There are Special moves, Super Special moves, MAX Super Special moves and Climax Super Special Moves, each one a more ludicrous escalation and a further interaction to lean how and when to deploy. The result of this breadth is both extreme complexity and extreme flexibility. At the higher levels of competitive play, King of Fighters 14 promises to thrill audiences, while simultaneously presenting live commentators with one of their greatest challenges yet.
For the lone single player, it's a more routine offering. The storyline is a well-worn cliché: a global tournament to find the greatest fighter in the world, with the final taking place in the Antonov Super Arena, a cavernous stadium lined with fire-gobbing mini volcanoes, and a velvet-draped stage of the kind that one could imagine Vladimir Putin commissioning and then strutting around. As every match consists of three bouts, a playthrough takes much longer than in recent Street Fighters, but there are dollops of cutscene and various unlockables to maintain interest.
Players hoping for a return to the pixel art mastery of SNK's former years will be disappointed.
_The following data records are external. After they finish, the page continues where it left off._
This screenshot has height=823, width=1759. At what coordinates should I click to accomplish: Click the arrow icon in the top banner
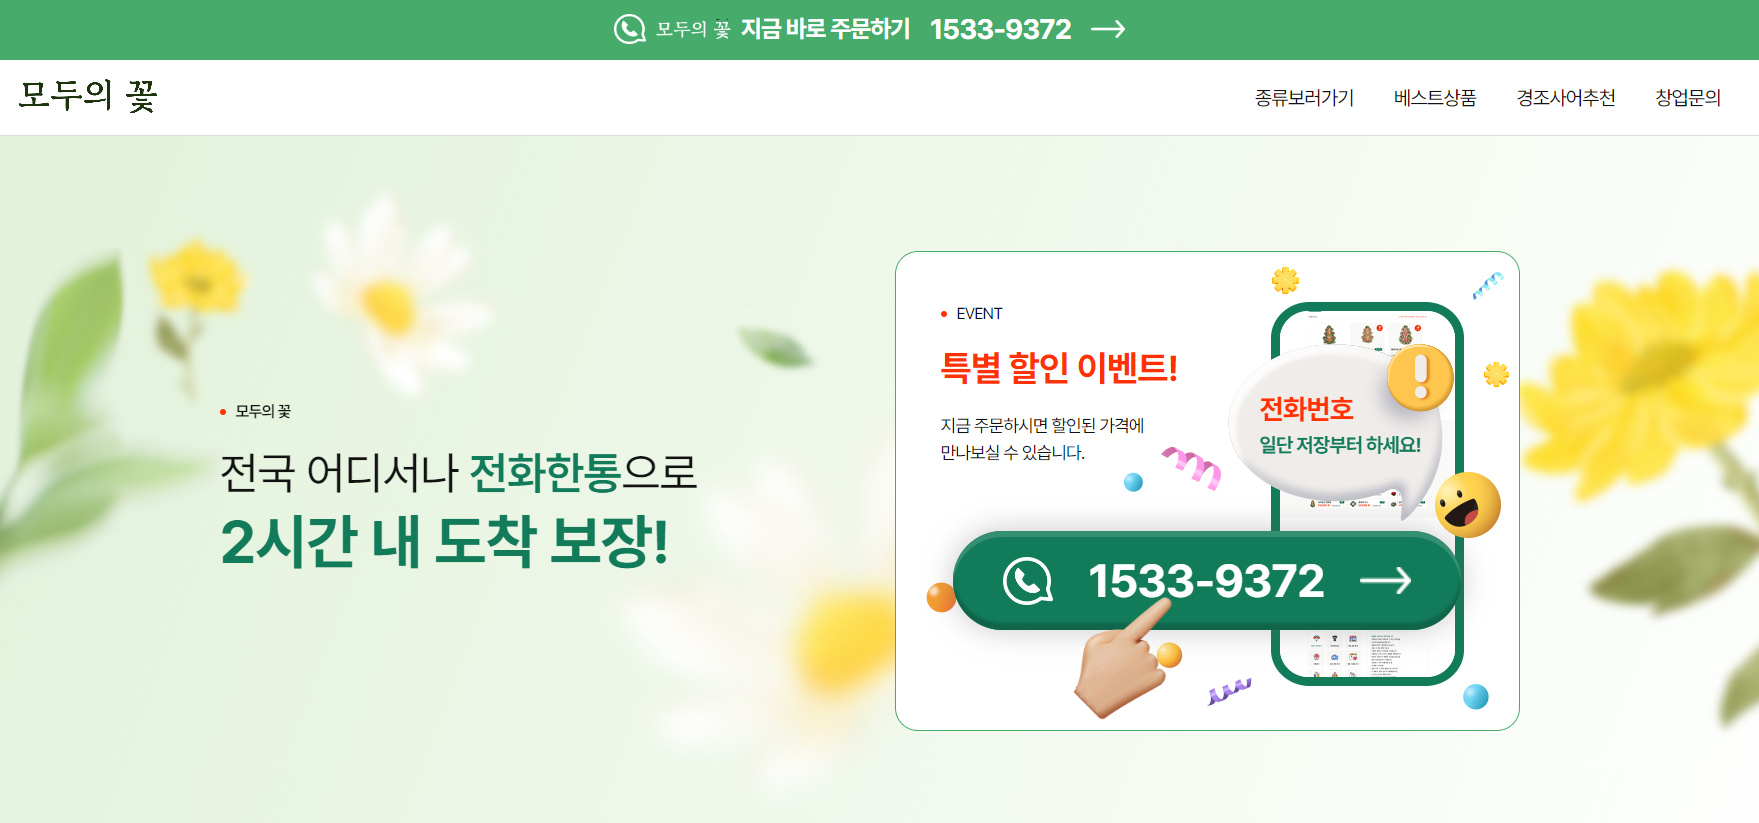click(1108, 29)
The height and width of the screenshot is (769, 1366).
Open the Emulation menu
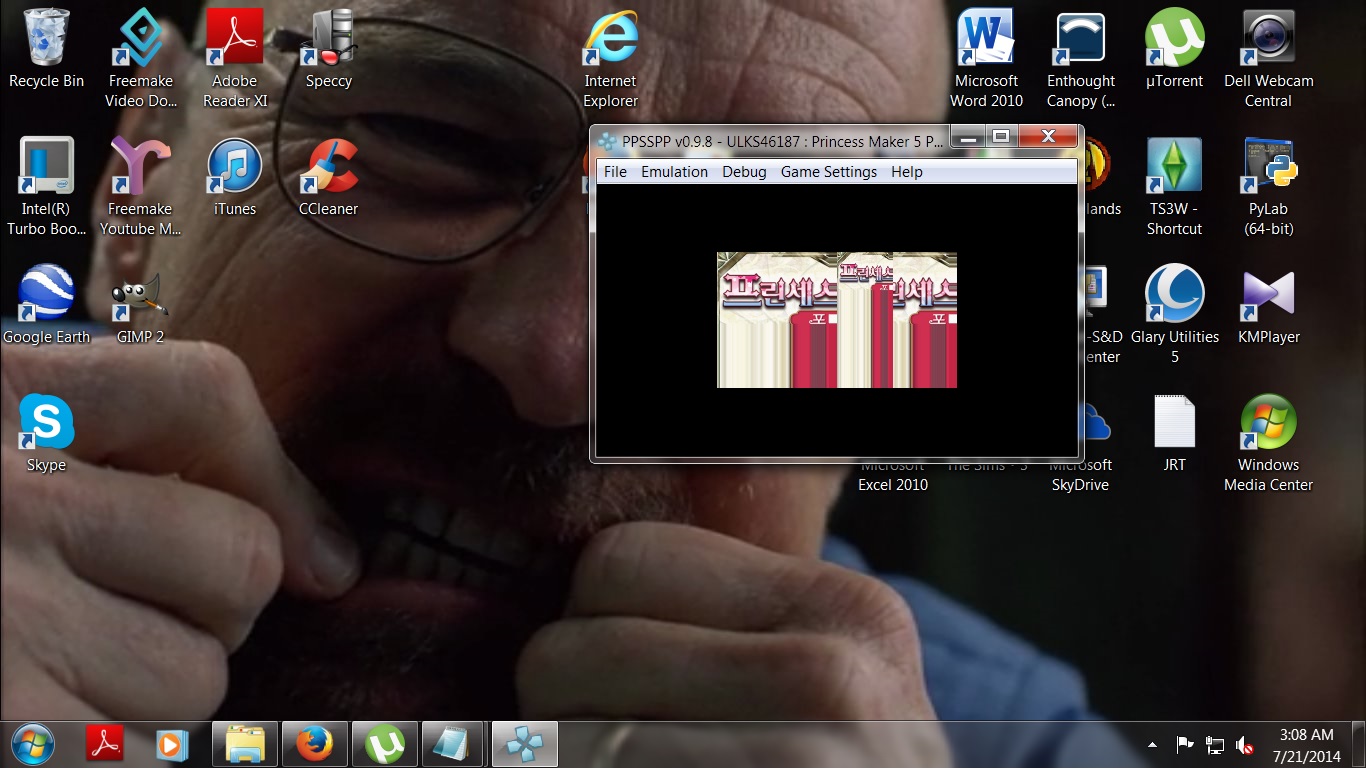pos(674,172)
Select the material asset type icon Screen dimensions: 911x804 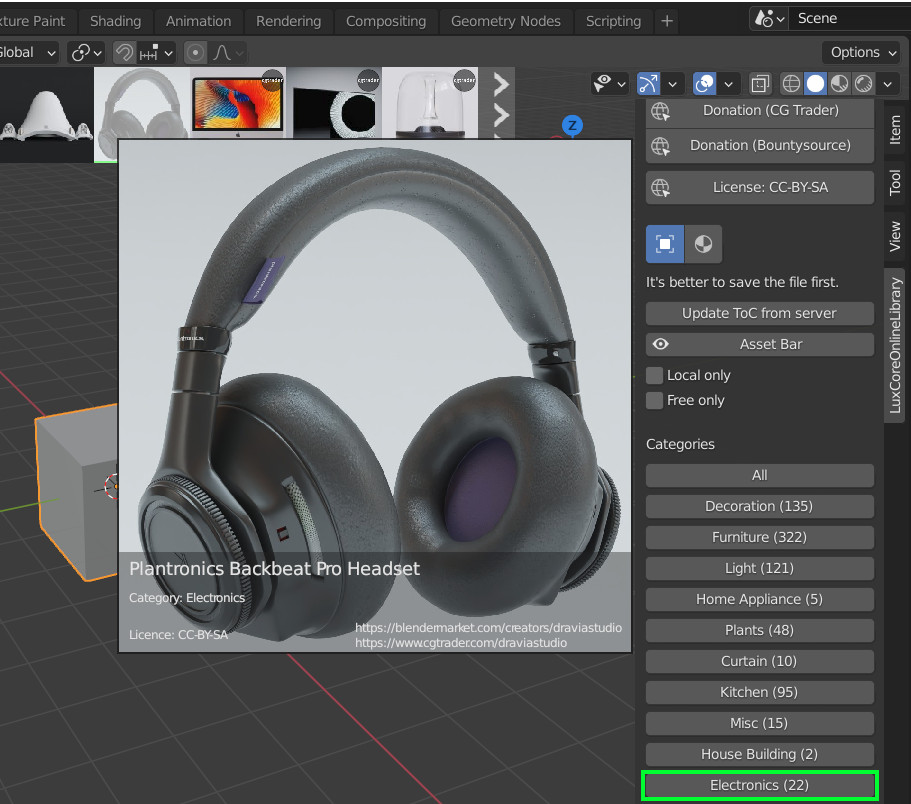(703, 243)
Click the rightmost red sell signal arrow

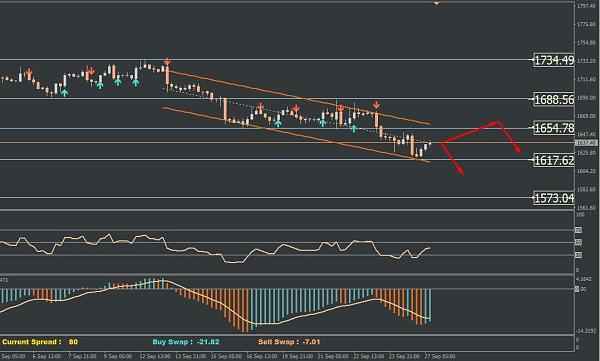point(377,105)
Unlike Arc Systems, a company that has managed to preserve the aesthetic of its formative games while moving into full 3D, King of Fighters 14 has lost much of the charm of its forebears. Models are anaemically lit, and everything has a washed-out, dated look. Shortcomings in style are made up for in bulk. The game's starting roster comprises 48 characters, including SNK's classic fighters, Kyo Kusanagi and Terry Bogard (SNK's Ryu and Ken) and many other long-in-the-tooth faces, such as Iori Yagami, Mai Shiranui. There are even loan characters from other SNK series, such as Samurai Shodown's Nakoruru who is, naturally, accompanied by that stabby eagle. The game's 18 vivid stages shame Street Fighter 5's comparatively impoverished launch.
While online matches ahead of the game's launch are scarce (with no ranked matches available at all) Free Match mode, which allows up to twelve players to pair off and fight in either one on one or three vs three matches show the game's rewritten netcode to be a significant improvement- a strength that doesn't quite make up for the fussy and confusing menu layouts. It's a long way from the quality of Guilty Gear Xrd Revelator's adorable 64-player lobbies, but arguably the best that this series has yet seen.
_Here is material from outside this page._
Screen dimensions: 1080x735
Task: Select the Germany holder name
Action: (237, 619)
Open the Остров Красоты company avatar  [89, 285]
King of Fighters 14 has chosen the perfect moment at which to enter the fray. Like a wizened fighter, lured from his flabby retirement by a master trainer whose belief in his student has never wavered, this is an inspiring return. Yasuyuki Oda's masterly knowledge of the fighting game genre is clearly evident and, at its fundamental level, this is a game that can, finally, go toe-to-toe with Capcom's prizefighter. It remains the more complicated, elbow-y game, but for those able to master its intricacies, a superb one.